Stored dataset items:
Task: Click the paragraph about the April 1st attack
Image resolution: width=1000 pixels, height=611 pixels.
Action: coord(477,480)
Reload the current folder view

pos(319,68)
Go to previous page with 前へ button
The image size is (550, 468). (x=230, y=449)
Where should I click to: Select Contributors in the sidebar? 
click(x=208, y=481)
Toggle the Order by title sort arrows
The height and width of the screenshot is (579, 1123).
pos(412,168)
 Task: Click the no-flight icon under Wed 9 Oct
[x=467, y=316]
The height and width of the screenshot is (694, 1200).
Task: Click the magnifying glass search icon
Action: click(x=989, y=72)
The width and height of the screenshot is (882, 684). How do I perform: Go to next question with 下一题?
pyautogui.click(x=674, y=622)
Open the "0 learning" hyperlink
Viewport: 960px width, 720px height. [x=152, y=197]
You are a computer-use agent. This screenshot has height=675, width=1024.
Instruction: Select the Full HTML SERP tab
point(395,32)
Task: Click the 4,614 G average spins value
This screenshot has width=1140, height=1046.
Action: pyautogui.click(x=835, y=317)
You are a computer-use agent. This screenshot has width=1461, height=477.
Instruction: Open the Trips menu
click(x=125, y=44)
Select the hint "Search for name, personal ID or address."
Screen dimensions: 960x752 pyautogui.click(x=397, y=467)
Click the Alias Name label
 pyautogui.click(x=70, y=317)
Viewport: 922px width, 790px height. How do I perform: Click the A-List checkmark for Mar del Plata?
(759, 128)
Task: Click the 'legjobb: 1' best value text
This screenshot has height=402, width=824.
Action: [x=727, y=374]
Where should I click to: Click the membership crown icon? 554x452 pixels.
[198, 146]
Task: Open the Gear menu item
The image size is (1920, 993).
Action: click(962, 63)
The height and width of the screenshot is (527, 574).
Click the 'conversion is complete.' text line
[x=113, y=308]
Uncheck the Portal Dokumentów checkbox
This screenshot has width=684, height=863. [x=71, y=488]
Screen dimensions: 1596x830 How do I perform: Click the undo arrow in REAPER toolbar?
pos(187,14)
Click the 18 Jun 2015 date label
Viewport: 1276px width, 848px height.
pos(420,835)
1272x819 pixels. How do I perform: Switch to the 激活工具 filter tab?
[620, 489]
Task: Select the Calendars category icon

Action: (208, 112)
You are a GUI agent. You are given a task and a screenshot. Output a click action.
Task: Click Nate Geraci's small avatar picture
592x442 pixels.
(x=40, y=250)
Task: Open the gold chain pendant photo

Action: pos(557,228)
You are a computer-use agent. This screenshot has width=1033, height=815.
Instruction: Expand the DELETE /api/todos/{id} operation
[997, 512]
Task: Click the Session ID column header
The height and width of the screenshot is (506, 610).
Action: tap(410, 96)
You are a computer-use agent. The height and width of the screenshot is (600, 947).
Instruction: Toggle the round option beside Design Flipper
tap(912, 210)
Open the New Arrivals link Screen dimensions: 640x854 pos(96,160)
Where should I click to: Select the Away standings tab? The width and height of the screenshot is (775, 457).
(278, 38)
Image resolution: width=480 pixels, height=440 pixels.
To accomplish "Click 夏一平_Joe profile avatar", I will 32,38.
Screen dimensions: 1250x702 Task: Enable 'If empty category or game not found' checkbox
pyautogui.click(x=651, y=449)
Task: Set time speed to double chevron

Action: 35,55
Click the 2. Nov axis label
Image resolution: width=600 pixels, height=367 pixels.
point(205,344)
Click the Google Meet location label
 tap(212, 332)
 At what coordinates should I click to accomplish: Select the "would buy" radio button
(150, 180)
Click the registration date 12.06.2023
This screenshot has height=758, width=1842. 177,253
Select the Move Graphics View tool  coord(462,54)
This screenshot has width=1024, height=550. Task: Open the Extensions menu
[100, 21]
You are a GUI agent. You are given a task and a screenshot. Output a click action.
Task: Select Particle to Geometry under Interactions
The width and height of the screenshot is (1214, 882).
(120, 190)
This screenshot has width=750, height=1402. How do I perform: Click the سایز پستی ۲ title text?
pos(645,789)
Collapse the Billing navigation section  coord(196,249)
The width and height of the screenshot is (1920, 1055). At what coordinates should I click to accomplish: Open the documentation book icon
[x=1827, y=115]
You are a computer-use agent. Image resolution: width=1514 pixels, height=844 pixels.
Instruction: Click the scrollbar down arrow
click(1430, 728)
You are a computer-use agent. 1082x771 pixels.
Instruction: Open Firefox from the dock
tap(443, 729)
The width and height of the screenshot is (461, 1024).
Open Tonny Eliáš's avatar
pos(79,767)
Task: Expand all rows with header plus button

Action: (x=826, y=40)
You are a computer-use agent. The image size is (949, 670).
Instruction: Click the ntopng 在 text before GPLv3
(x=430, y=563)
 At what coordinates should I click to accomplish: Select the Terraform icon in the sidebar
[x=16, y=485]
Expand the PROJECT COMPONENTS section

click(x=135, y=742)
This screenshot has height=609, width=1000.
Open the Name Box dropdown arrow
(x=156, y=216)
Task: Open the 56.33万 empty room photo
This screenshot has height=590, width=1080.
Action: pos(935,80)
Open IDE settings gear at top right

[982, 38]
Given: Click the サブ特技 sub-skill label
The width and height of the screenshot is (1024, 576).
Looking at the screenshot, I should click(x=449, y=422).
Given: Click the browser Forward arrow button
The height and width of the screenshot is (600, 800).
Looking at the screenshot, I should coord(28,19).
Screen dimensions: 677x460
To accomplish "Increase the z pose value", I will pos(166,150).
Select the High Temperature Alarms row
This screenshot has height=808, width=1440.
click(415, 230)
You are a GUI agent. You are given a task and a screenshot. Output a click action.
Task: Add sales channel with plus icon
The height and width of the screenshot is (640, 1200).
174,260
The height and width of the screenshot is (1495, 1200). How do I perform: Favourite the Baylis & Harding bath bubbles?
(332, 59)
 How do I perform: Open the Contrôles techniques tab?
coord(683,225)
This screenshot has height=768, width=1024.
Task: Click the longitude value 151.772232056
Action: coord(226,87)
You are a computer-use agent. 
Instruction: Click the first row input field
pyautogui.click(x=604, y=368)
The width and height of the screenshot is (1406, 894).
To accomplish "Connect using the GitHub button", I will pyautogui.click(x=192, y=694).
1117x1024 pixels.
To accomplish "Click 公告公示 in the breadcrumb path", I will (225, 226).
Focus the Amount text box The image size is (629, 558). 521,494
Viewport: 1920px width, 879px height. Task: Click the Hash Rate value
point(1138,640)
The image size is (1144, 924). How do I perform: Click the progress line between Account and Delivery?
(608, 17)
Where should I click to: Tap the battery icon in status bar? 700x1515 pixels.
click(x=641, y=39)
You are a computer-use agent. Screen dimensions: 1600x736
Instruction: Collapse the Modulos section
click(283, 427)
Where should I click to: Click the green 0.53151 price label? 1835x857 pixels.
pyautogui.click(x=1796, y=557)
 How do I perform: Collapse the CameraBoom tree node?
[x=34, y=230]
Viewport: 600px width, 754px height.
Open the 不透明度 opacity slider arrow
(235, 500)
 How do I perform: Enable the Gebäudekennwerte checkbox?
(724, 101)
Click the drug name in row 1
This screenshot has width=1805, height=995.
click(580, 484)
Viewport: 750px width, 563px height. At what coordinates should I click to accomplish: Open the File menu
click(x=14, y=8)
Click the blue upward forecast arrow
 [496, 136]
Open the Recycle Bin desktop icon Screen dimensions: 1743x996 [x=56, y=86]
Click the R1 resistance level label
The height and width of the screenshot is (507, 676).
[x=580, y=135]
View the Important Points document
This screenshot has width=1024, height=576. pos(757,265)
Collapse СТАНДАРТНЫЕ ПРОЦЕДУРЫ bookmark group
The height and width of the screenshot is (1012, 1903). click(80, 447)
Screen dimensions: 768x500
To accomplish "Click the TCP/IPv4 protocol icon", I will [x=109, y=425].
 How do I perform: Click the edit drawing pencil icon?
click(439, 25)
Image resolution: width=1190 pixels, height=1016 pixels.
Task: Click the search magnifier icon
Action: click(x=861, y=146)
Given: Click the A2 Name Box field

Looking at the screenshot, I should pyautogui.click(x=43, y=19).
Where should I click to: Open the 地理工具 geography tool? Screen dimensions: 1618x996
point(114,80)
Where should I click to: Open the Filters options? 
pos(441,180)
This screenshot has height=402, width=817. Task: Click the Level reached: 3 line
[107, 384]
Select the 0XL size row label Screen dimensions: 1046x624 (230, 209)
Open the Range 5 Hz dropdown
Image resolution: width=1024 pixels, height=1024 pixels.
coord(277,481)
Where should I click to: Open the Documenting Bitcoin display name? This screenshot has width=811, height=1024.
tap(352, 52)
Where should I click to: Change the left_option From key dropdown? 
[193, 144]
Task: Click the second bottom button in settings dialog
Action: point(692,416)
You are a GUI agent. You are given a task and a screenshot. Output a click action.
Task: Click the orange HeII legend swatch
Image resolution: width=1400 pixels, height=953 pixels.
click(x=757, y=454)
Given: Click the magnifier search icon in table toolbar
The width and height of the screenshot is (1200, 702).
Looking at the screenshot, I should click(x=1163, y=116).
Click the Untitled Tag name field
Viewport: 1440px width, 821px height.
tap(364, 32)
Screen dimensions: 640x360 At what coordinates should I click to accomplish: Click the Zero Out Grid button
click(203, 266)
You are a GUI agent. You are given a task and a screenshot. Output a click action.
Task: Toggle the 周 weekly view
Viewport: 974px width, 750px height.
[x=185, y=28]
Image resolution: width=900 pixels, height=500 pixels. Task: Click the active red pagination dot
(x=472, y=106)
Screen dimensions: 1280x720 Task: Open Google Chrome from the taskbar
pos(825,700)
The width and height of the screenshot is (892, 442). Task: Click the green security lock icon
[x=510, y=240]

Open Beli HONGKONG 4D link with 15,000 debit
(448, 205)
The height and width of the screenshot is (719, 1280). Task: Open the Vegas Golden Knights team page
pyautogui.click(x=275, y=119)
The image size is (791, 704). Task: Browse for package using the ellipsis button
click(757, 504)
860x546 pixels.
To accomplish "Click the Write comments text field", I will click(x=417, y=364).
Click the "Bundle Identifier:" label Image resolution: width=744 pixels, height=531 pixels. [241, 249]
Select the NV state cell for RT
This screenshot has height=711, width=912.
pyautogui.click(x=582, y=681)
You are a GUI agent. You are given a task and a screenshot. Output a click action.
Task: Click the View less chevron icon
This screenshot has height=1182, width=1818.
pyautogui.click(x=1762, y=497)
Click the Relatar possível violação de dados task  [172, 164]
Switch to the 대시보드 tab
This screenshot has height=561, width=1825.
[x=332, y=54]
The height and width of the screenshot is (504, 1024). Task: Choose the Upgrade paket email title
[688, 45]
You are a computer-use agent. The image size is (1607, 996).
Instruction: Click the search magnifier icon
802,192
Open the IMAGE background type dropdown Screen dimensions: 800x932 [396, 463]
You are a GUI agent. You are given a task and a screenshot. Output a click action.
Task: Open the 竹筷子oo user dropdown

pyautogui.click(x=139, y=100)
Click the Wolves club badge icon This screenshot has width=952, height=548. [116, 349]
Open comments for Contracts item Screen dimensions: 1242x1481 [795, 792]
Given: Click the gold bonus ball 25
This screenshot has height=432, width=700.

▸ Exercise directions
Wherever a line contains the string "comments", copy that line from the data.

▸ Response
To accomplish "Click the Write comments text field", I will click(x=417, y=364).
Open comments for Contracts item Screen dimensions: 1242x1481 [795, 792]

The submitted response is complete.